Il processo ha visto condannati all’ergastolo i boss Salvo Madonia e Vittorio Tutino e a dieci anni per calunnia i falsi pentiti Francesco Andriotta e Calogero Pulci. Vincenzo Scarantino, anche lui imputato per calunnia, è uscito dal processo per la prescrizione del reato, scattata perché i giudici gli hanno concesso l’attenuante riconosciuta a chi commette il reato indotto da altri.

Secondo i giudici il depistaggio delle indagini prese vita da “un proposito criminoso determinato essenzialmente dall’attività degli investigatori, che esercitarono in modo distorto i loro poteri”. In particolare si fa riferimento ad Arnaldo La Barbera, funzionario di polizia che coordinò le indagini sull’attentato. La Barbera, nel frattempo deceduto, avrebbe avuto infatti un ruolo determinante nella costruzione delle false collaborazioni con la giustizia.
La Barbera, per i giudici, sarebbe stato inoltre “intensamente coinvolto nella sparizione dell’agenda rossa, come è evidenziato dalla sua reazione, connotata da una inaudita aggressività, nei confronti di Lucia Borsellino, impegnata in una coraggiosa opera di ricerca della verità sulla morte del padre”.

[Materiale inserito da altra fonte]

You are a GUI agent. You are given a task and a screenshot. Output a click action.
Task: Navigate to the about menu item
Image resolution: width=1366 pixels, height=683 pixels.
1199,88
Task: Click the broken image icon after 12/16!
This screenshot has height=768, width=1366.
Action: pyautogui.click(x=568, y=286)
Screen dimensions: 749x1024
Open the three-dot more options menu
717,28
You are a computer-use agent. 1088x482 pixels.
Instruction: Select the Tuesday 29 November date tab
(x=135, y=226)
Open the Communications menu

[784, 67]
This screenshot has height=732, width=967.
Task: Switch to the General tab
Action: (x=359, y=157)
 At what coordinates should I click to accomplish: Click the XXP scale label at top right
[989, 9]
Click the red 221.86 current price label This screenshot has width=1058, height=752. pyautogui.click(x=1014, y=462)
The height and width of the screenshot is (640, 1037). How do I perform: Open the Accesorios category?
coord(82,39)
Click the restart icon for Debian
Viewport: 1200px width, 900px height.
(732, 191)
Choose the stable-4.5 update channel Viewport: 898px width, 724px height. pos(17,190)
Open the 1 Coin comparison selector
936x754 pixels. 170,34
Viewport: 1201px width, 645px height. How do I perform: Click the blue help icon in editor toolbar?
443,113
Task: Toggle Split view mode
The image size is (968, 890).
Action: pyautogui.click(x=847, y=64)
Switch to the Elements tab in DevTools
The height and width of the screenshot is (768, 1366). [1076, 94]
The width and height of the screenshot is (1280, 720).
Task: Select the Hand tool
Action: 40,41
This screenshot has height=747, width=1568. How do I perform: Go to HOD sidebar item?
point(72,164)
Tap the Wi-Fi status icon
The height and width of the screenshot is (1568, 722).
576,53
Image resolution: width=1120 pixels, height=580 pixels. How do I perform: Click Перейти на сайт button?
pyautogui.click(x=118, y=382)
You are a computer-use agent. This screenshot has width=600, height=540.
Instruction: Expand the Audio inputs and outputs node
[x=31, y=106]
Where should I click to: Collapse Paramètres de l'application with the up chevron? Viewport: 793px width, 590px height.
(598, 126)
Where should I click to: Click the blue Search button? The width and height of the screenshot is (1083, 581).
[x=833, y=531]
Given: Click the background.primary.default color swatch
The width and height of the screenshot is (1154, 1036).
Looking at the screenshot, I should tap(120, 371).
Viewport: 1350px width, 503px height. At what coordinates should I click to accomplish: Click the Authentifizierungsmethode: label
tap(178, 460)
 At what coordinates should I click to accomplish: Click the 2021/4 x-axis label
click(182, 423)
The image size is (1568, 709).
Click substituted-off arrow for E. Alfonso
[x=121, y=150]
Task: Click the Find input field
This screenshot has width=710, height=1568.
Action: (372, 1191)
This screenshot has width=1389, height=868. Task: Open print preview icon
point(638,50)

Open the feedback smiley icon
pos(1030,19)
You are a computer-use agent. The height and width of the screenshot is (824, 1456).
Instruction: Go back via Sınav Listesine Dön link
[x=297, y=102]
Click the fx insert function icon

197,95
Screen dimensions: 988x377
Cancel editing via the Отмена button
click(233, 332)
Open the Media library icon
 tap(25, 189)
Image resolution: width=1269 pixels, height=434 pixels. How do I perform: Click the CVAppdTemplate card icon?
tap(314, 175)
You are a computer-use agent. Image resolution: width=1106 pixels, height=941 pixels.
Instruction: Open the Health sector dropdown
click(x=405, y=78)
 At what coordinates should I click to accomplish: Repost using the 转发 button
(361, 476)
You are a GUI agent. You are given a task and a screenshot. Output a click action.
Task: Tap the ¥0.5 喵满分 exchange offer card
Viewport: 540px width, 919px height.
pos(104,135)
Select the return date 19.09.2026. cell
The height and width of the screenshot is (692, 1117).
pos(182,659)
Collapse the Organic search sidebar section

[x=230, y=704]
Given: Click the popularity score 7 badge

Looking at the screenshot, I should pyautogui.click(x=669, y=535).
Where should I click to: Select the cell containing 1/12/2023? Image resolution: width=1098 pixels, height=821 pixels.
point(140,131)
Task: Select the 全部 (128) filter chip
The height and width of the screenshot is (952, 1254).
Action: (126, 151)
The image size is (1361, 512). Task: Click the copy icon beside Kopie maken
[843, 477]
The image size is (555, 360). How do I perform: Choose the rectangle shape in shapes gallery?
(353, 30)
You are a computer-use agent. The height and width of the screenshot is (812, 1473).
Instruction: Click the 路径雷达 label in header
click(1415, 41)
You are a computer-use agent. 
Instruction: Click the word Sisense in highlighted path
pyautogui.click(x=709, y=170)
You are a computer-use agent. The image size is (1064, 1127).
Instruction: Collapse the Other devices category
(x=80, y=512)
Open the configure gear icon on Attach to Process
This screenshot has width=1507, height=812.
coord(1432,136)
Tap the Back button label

L’agenda, presente nel luogo dell’attentato, “conteneva una serie di appunti di fondamentale rilevanza per la ricostruzione dell’attività da lui svolta nell’ultimo periodo della sua vita, dedicato ad una serie di indagini di estrema delicatezza e alla ricerca della verità sulla strage di Capaci”.

Uno dei moventi del depistaggio, per i giudici, potrebbe essere “l’occultamento della responsabilità per la strage di via D’Amelio, nel quadro di una convergenza di interessi tra Cosa nostra e altri centri di potere” che percepivano come un pericolo l’opera di Borsellino. Per comprendere le finalità, infatti, “non si può prescindere dalla considerazione delle dichiarazioni del collaboratore di giustizia Antonino Giuffrè, che ha riferito che prima di passare all’attuazione della strategia stragista erano stati effettuati ‘sondaggi’ con ‘persone importanti’ appartenenti al mondo economico e politico”. “Giuffrè – spiegano i giudici – ha precisato che questi ‘sondaggi’ si fondavano sulla ‘pericolosità’ di determinati soggetti non solo per l’organizzazione mafiosa ma anche per i suoi legami con ambienti imprenditoriali e politici interessati a convivere e a ‘fare affari’ con essa”.